En muchos países de la UE hay una cierta tendencia a optar por la inmigración temporal en lugar de la permanente, por ello resulta importante saber más sobre los determinantes de la inmigración de retorno. La migración en Europa difiere de la de Estados Unidos porque la flexibilidad de su mercado de trabajo es más baja, el paro es más persistente y el mercado laboral tiene más imperfecciones; hay, además, en Europa una presión mayor para asimilar al inmigrante a la cultura local. No obstante, siempre es posible establecer paralelismos y ensayar soluciones que hayan sido experimentadas en EE.UU. Al respecto, Boijas y Grubel han optado, entre otros, por un proceso de selección organizado por el país de inmigración para asegurar la calidad del inmigrante. Simon prefiere la autoselección, en función del talento y del capital que se pone de manifiesto mediante un concurso o prueba selectiva. Straubhaar y Zimmermann han propuesto dejar que el mercado de trabajo decida sobre el volumen y la estructura de la inmigración. Lo que antes parecía un hecho inevitable -las fronteras rígidas entre los Estados con una clara delimitación entre los que son residentes y entre los que no lo son- empieza a ponerse en entredicho. Los trabajadores quieren dejar de ser inmigrantes para convertirse, al igual que ya son las empresas, en trabajadores internacionales.
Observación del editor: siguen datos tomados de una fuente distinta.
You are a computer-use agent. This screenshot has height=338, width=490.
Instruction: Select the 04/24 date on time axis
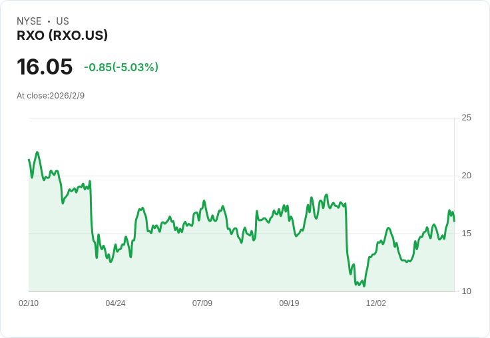pyautogui.click(x=115, y=303)
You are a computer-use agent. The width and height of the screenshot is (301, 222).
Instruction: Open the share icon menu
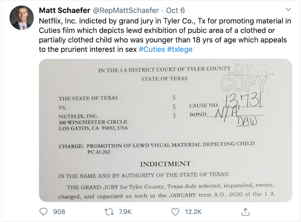point(245,212)
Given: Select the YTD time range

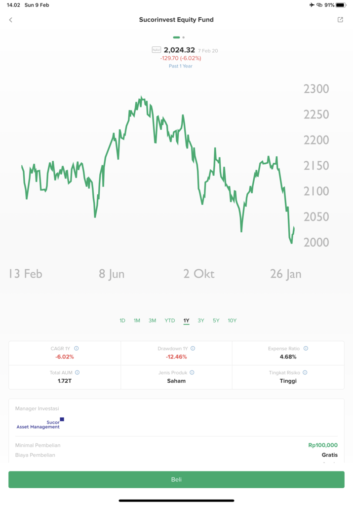Looking at the screenshot, I should coord(170,321).
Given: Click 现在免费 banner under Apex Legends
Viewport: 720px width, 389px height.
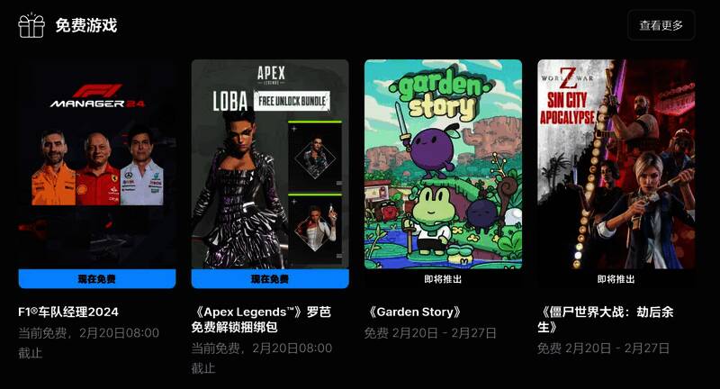Looking at the screenshot, I should 270,279.
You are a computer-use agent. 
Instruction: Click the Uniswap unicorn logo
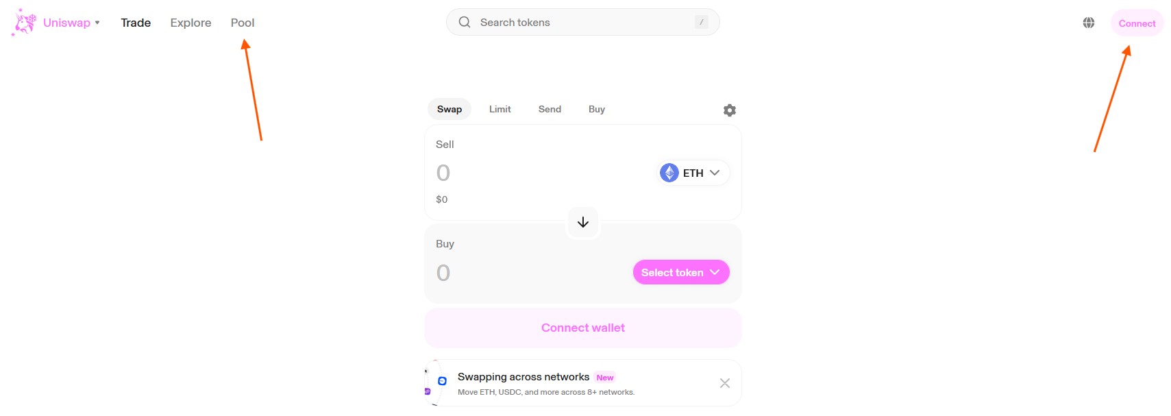(25, 23)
España se encuentra en un período de envejecimiento, por lo que la inmigración contribuirá a dotar a la economía de un dinamismo que, en otro caso, perdería. Las aportaciones de mano de obra joven procedente del extranjero contribuirán a financiar un sistema de seguridad social que, bajo los supuestos actuales parece inevitable. La aparición de una mano de obra más móvil y más sensible a las motivaciones económicas aliviará el mal funcionamiento endémico que padece nuestro mercado de trabajo. Sin embargo es importante que la inmigración no contribuya a la subversión de los valores en que se funda nuestra democracia. España es un Estado de Derecho y, por tanto, debe pretenderse que todas las personas que viven en ella mantengan un escrupuloso cumplimiento de la Ley. La formación de guetos que escapan a la legalidad vigente debe evitarse, y los impuestos y las contribuciones a la Seguridad Social exigirse con toda eficacia.

Algunas conclusiones

En el análisis de los cambios estructurales y culturales introducidos por las migraciones en los países receptores deben figurar en primer plano los problemas derivados de la integración y la asimilación, que adquieren singular importancia a la luz de las nuevas inmigraciones y de sus posibles riesgos.

La separación cultural significa creación de minorías. Mientras, la segregación estructural lleva a la formación de capas sociales diferenciadas.

El análisis concreto de los diferentes sistemas sociales parciales (el político, el económico y el comunitario) detecta conflictos potenciales en las sociedades multiculturales. Respecto del sistema político se plantea la pregunta de hasta* qué punto estaría dispuesta la población nativa a tolerar (o a permitir verse influida en una dirección concreta) una cultura política divergente.

Debe admitirse que al aumentar cada vez más la inmigración procedente del Tercer Mundo, aumentan también las distancias entre las exigencias de alta cualificación de la economía de los países con elevados niveles por un lado y el perfil de cualificación de los inmigrados
por el otro. Y con esto se cuestiona el problema central, que es el
de la integración económica de los inmigrantes.

Una correcta política estructural debería promover modelos culturales encaminados a permitir la participación de todos los miembros de la sociedad en los bienes y los valores de los países de acogida en igualdad de condiciones. Esta política estructural no podría garantizar la conservación de la identidad cultural de los grupos étnicos inmigrados, pero tampoco se propondría como meta última, por supuesto, la homogeneización cultural.